=== Aim of the exercise ===
Print exactly the lines from the one that contains "The image size" through the last line of the material, both included, and leave out all pictures.

=== Material provided ===

-*-

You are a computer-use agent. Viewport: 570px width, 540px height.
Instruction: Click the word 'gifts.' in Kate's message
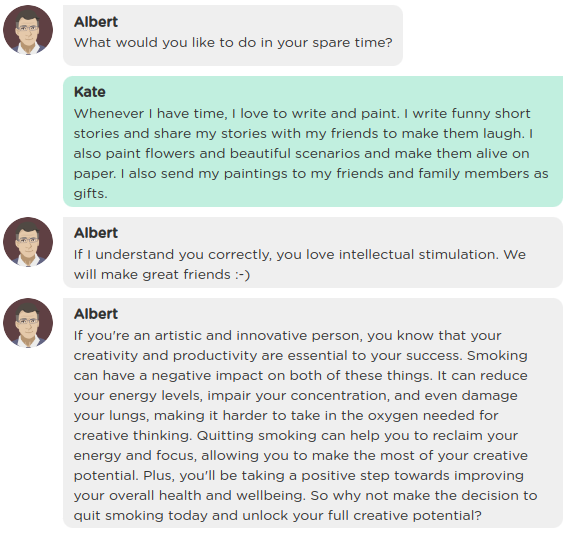click(x=91, y=194)

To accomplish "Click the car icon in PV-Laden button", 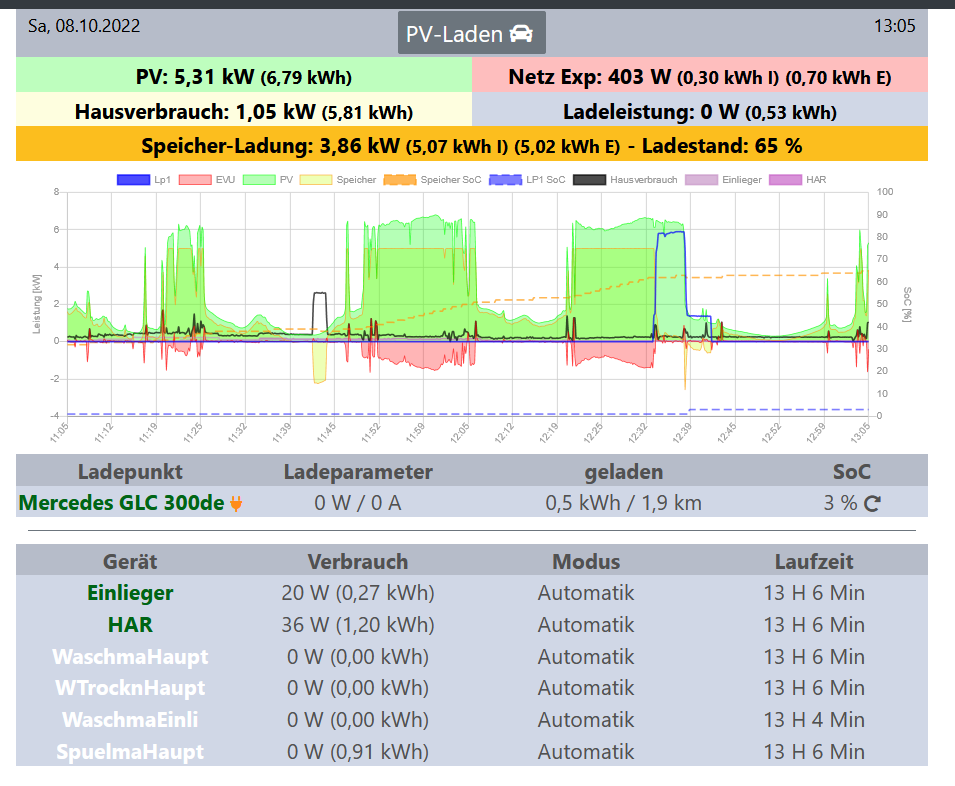I will [x=521, y=34].
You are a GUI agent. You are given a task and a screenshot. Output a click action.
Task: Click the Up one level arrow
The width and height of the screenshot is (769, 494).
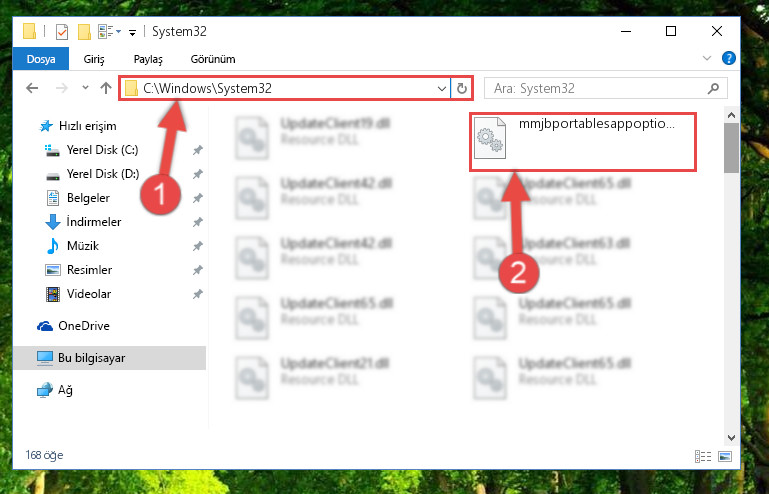(x=106, y=88)
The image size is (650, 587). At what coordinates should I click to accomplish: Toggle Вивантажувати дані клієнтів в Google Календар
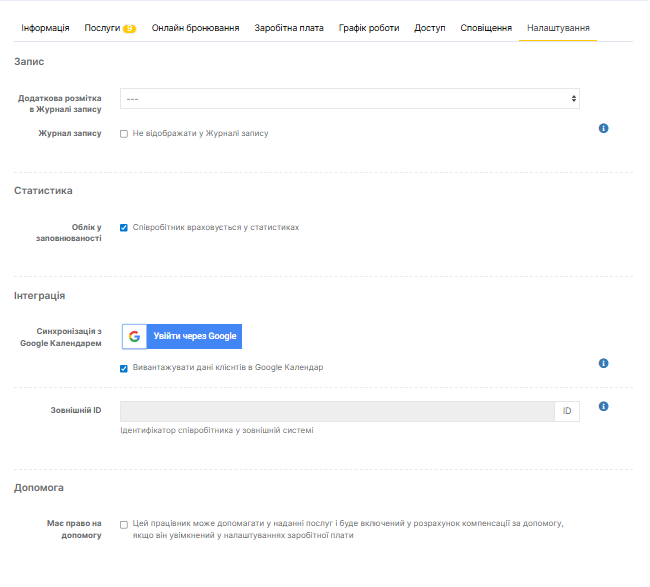(124, 367)
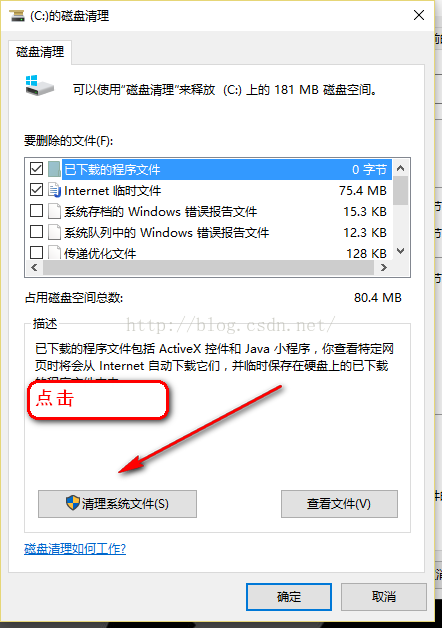Click the disk cleanup title bar drive icon
This screenshot has height=628, width=442.
click(x=18, y=16)
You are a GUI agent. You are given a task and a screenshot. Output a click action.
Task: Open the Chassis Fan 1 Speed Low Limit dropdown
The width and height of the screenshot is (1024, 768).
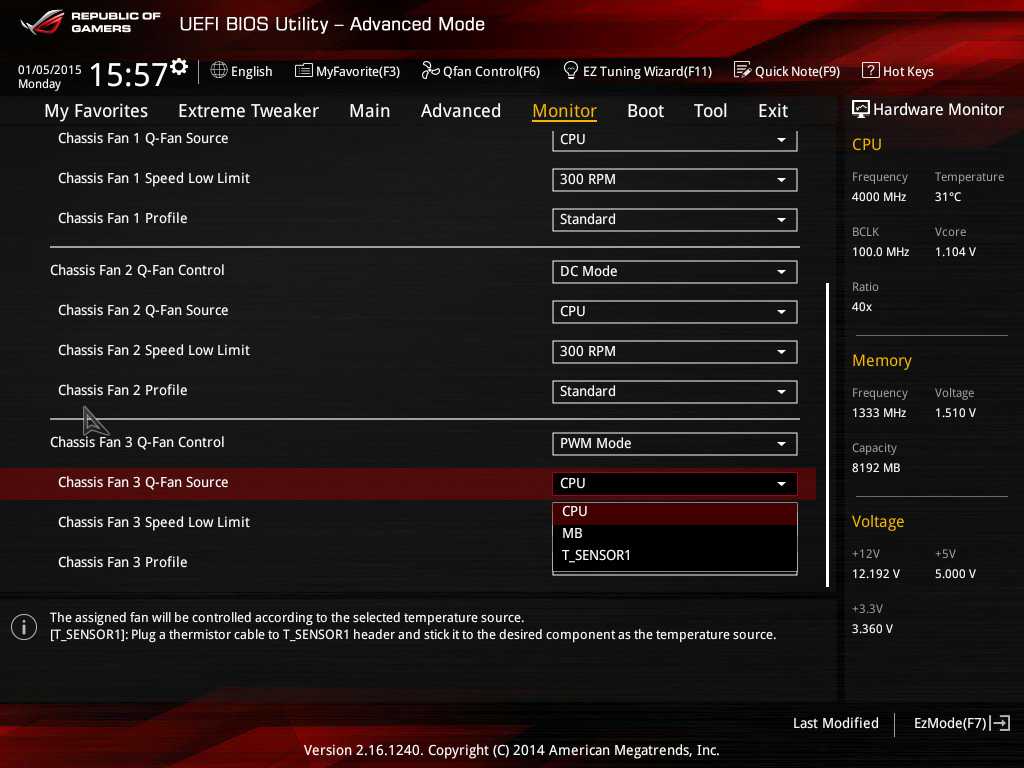[674, 179]
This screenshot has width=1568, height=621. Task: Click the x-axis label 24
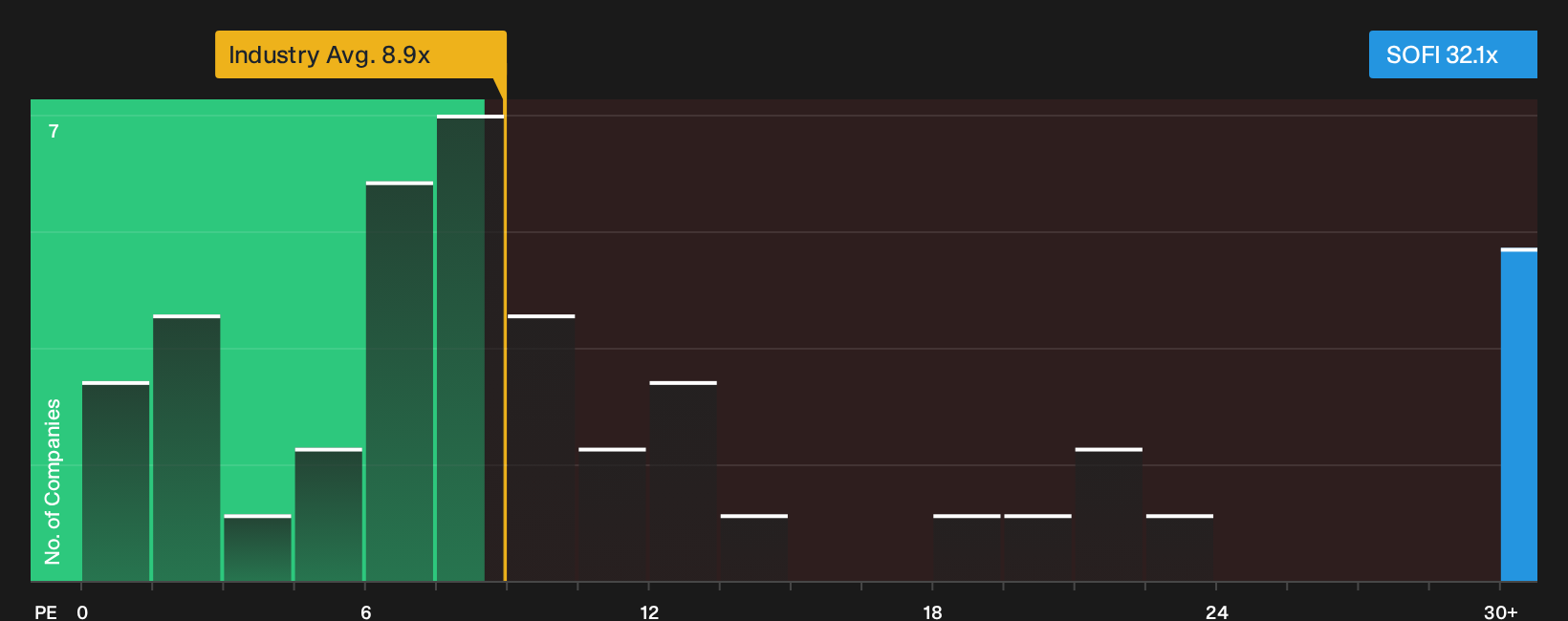(x=1216, y=612)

-*-

=== Answer section ===
The image size is (650, 587). At what coordinates should I click to accomplish: Toggle Вивантажувати дані клієнтів в Google Календар
(124, 367)
Click the disk cleanup title bar drive icon
This screenshot has height=628, width=442.
click(x=18, y=16)
You are a GUI agent. You are given a task and a screenshot. Output a click action.
Task: Open the Chassis Fan 1 Speed Low Limit dropdown
The width and height of the screenshot is (1024, 768).
[674, 179]
This screenshot has width=1568, height=621. Task: Click the x-axis label 24
(x=1216, y=612)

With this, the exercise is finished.